Do You Suffer from Prepper Burnout?

Do you suffer from Prepper Burnout?

Prepping is always undertaken with the thought that you are “preparing” for something to happen. You prepare so you are ready. The reasons we prepare are all different, but if you are watching the markets or the global news while you stock up on food, water, security items and possibly precious metals, you are waiting for something to happen. Some might disagree with me and say they aren’t waiting, but want to be ready just in case. We could get caught up in the semantics of the definition of “waiting”, but you are waiting to use your preps or to put your plan into action or else you aren’t prepping.

For me, the waiting piece fits into most of what I do. I have things that I believe are possible in my lifetime that could cause me to use my prepping supplies. I believe there are potential situations where the skills and training I have acquired could be called into action to save my life or the lives of others. These are my motivations and they change from day-to-day with the events going on outside my window.

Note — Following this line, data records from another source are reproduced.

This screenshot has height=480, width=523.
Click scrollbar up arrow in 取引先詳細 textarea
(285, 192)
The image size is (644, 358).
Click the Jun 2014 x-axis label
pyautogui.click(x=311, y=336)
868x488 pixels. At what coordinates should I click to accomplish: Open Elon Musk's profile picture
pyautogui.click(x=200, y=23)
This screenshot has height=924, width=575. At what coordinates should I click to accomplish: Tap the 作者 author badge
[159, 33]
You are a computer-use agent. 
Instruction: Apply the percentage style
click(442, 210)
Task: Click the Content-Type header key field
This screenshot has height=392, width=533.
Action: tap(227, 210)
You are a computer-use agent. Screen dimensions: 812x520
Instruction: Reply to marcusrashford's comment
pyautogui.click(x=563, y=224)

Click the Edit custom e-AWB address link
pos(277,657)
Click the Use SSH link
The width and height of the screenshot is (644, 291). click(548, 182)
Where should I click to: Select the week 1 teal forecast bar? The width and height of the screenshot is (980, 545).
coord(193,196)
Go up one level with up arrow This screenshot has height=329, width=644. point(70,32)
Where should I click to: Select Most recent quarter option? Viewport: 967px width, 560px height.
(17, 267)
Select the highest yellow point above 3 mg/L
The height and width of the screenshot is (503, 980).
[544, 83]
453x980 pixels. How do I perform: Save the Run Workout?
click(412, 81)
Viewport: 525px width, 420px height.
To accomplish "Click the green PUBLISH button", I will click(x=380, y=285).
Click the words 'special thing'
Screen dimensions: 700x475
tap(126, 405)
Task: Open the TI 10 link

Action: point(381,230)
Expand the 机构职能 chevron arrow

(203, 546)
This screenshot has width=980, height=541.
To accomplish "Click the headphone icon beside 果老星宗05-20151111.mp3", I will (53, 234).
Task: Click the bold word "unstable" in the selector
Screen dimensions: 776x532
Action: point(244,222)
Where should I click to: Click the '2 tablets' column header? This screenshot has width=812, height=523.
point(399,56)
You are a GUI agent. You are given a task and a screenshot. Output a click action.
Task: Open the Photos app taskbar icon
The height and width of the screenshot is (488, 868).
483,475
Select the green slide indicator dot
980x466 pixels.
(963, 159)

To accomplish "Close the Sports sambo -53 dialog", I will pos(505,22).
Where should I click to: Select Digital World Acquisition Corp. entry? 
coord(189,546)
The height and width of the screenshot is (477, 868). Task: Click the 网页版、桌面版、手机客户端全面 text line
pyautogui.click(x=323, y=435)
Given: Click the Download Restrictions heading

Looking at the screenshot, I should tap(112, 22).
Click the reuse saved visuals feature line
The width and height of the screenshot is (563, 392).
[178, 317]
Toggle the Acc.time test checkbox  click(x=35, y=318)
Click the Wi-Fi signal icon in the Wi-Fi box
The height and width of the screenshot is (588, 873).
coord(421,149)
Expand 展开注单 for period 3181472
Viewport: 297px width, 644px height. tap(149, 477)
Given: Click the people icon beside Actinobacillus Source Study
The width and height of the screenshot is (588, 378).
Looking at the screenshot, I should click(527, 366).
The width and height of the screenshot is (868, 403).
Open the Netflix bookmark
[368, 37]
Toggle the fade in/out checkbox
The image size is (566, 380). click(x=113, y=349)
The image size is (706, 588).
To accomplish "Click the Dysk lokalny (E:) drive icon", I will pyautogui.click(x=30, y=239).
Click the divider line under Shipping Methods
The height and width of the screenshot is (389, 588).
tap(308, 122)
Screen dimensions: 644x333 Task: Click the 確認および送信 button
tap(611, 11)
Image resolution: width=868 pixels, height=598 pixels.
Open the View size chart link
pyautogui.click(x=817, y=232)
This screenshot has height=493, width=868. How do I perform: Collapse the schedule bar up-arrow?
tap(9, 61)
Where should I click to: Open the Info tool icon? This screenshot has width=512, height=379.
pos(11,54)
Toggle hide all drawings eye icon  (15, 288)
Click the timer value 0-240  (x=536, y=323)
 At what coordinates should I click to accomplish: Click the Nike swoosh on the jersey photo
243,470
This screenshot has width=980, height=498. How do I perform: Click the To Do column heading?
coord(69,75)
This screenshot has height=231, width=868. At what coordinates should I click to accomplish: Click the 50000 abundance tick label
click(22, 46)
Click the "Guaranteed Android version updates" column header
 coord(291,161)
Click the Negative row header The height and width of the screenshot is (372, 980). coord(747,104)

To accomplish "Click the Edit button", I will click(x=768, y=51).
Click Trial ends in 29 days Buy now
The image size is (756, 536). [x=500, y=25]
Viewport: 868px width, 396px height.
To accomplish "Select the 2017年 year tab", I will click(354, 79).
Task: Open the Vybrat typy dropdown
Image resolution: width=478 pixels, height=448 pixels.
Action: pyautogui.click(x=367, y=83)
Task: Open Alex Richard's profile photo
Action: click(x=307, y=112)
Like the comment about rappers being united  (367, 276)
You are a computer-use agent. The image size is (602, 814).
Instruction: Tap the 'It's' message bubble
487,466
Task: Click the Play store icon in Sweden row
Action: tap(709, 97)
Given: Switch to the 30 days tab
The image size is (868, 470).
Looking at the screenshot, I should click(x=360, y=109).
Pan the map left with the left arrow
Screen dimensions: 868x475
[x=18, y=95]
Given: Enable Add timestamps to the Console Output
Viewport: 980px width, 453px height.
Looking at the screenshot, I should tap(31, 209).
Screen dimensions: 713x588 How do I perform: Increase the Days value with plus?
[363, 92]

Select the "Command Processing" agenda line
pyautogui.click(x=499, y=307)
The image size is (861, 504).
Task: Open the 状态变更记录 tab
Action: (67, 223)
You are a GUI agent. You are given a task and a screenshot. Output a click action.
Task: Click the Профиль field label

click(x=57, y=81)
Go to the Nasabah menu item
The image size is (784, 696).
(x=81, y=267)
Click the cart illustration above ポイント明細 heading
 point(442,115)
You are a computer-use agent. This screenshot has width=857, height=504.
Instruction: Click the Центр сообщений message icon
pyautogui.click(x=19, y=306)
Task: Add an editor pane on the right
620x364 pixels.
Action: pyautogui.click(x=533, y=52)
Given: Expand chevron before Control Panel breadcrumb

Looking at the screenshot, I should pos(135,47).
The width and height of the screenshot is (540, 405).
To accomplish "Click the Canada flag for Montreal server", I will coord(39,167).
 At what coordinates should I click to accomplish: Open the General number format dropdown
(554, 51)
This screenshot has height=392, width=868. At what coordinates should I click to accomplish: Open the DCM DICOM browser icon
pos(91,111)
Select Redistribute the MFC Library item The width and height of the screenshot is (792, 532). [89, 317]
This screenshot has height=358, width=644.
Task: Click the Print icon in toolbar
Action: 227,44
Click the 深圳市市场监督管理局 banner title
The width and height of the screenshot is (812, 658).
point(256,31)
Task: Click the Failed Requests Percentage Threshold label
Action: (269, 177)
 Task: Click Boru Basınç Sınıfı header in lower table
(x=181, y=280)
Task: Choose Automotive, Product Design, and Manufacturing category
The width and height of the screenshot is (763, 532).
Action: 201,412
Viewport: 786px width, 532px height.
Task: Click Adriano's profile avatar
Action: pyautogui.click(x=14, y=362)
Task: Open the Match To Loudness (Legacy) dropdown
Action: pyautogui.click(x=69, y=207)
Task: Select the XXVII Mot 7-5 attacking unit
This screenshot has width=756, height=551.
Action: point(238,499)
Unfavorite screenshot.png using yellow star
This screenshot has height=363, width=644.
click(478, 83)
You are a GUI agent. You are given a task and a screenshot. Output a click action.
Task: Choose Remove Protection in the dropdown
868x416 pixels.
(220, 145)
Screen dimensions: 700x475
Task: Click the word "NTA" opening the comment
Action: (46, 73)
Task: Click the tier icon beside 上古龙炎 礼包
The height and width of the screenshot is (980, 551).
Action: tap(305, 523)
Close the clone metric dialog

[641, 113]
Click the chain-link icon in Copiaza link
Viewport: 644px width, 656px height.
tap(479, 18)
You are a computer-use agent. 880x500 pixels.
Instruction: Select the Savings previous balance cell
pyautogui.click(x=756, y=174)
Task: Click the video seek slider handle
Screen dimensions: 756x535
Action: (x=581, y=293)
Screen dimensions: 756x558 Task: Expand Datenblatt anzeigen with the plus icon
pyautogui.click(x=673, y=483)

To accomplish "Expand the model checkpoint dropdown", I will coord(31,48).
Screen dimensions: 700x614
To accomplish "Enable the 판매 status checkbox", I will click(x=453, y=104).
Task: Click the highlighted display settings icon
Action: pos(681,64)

I am waiting, watching for scenarios to unfold where I need to act.

But some people can’t stand waiting. Their own personal motivation, the reasons why they started prepping in the first place don’t seem to arrive when they are expected. If you are looking toward specific dates or events happening on a timeline this can be a stressful period for you. Others get very consumed with the subject of prepping and allow it to consume their thoughts and actions almost completely. Their intensity could be a direct correlation of the urgency they feel that their motivating event is imminent. In both of these situations, the stress of prepping can become too much. When the intensity can’t be regulated or the event date they were worried about has passed into history without anything deadly happening, this can lead to feelings of exhaustion, frustration and even disillusionment. At these low times, people can easily suffer from prepper burnout.

How can you recognize prepper burnout?

I wrote an article recently where I discussed dealing with stress after a disaster. Prepper Burnout can certainly be associated with stress, but its origins usually come from the lack of a disaster. The stress that causes prepper burnout is focused inward by our own brain and not as the result of some external crisis. We allow ourselves to get burned out by not regulating the amount of energy, thought and focus we place on this subject of prepping. The good news is that unlike a horrible tragedy, we can take steps to control what we do and how we act.

I have talked to many preppers in the comments of the articles on the Prepper Journal and from time to time you can pick up little hints that someone is not as enthusiastic as they used to be. They seem defeated, begin to question assumptions and critique others ideas more quickly. Sometimes this is just their prickly nature. Other times it is a sign that they really need to detach for a while.

Prepper burnout to me has some symptoms you might recognize:

  • Fatigue – This is probably the most common symptom. You simply get tired of talking about prepping, worrying about prepping and thinking about prepping.
  • Forgetfulness – Impaired thought/Attention – This doesn’t necessarily mean that you start forgetting things and need to have a medical examination, but you let your guard down. Where you used to walk into a restaurant and scan faces to look for anything odd, now you plop down in the nearest seat and bury your face into your smart phone.
  • Anxiety – Worrying about the future can lead to sleepless nights, inability to enjoy the moments you are in because you are thinking of some tragedy.
  • Depression – Some preppers get really depressed when “the event” doesn’t happen. If the stock market didn’t crash when it was supposed to, if the blood moon or Shemitah didn’t bring earthquakes and cats and dogs living together, it is a letdown.
  • Illness – Too much stress and worry can affect your heath causing you to have a lower immune system which can lead to more illness.
If you find yourself facing prepper burnout, you should stop and rethink what you are doing.
If you find yourself facing prepper burnout, you should stop and rethink what you are doing.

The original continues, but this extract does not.